Pela primeira vez, em França, a faixa etária dos 18 aos 34 anos levou vantagem na procura de intervenções estéticas em 2018, antecipando-se ao intervalo dos 50 e 60 anos. Os dados foram divulgados durante o IMCAS de 2019 – um importante congresso de medicina estética que teve lugar em Paris — no início de fevereiro, e partilhados pelo Le Figaro. 

A confirmar a tendência, nos Estados Unidos da América, por exemplo, segundo dados da American Society of Plastic Surgeons de 2017, foram feitos mais de 7 milhões de injeções de botox e quase 3 milhões de preenchimentos faciais.

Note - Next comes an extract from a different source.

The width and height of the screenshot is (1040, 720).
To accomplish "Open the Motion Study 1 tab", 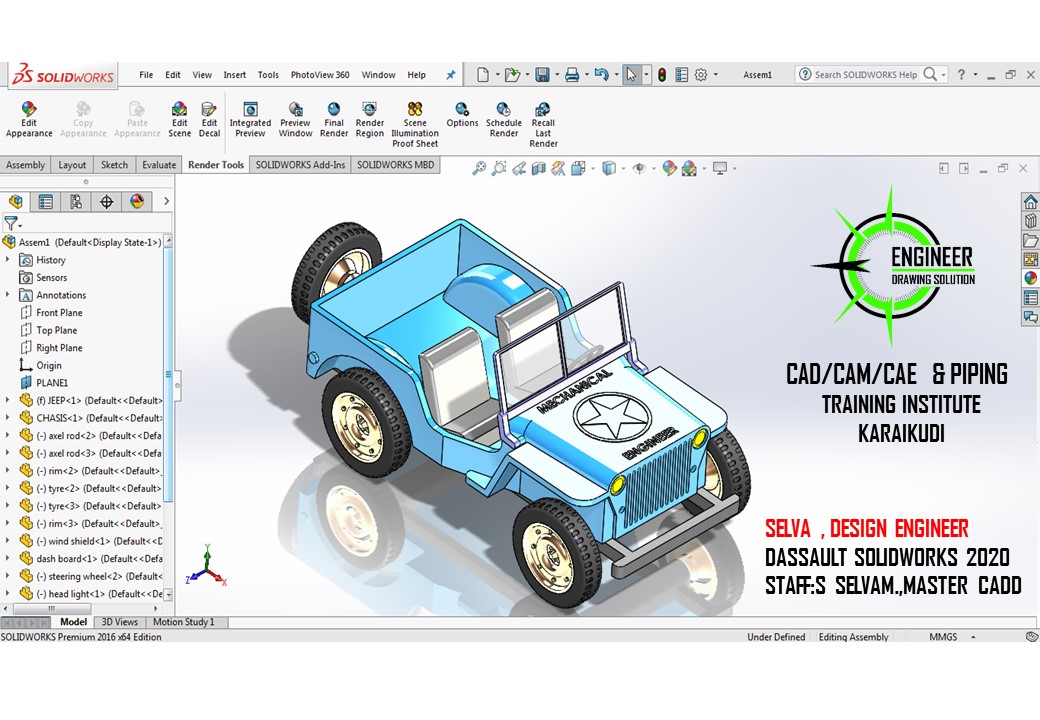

De acordo com o mesmo relatório anual sobre as intervenções estéticas, o número de mulheres americanas com idades entre os 19 e os 34 anos a realizar procedimentos estéticos não invasivos aumentou 41%.

Também em Portugal, “as pessoas mais novas procuram cada vez mais” este tipo de intervenções e pelas razões mais variadas. Segundo Francisco Ibérico Nogueira, cirurgião plástico que esteve presente no congresso de Paris, os portugueses procuram alterar o contorno dos lábios, por exemplo, ou até mesmo as maçãs do rosto. “Hoje em dia há uma pequena cirurgia que as raparigas procuram muito: a bichectomia. Esta faz com que a face fique um pouco mais cavada”, partilha o médico, com 40 anos de experiência na área da estética.

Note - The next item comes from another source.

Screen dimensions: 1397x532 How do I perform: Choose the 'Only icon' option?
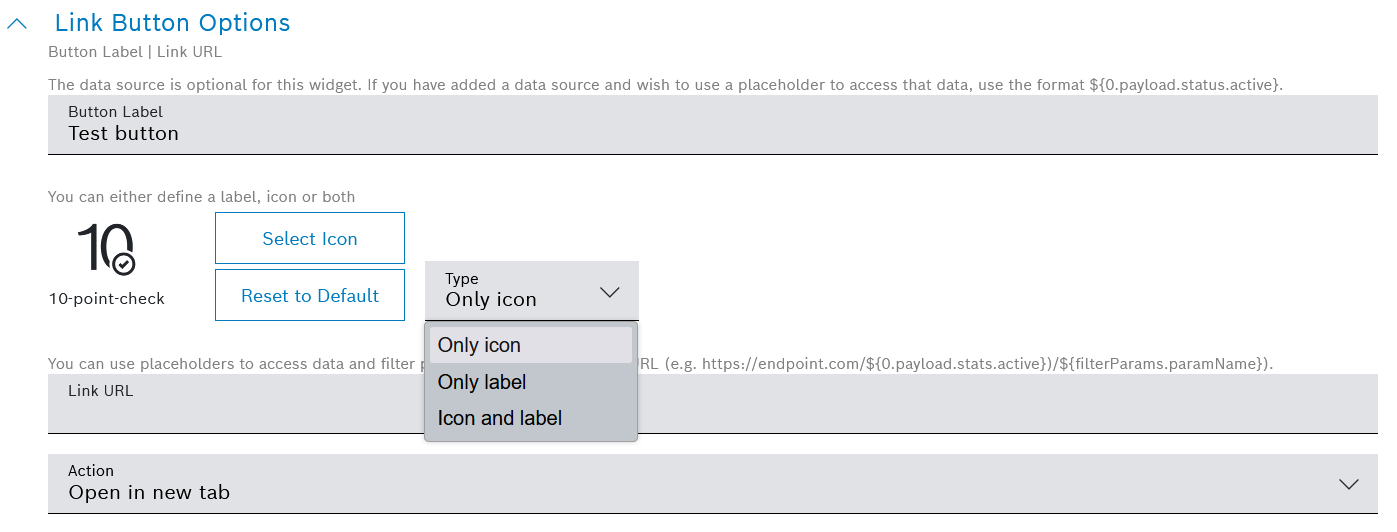[x=479, y=345]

Ainda no capítulo das intervenções mais requisitadas, em França são as injeções de ácido hialurónico, as de botox e os peelings. Estes métodos, não invasivos, permitem aumentar o volume de algumas áreas do rosto – lábios ou maçãs do rosto, por exemplo -, corrigir imperfeições na pele ou retardar o envelhecimento da mesma. Segundo o jornal francês, as intervenções demoram cerca de 30 minutos e podem chegar aos 300 euros.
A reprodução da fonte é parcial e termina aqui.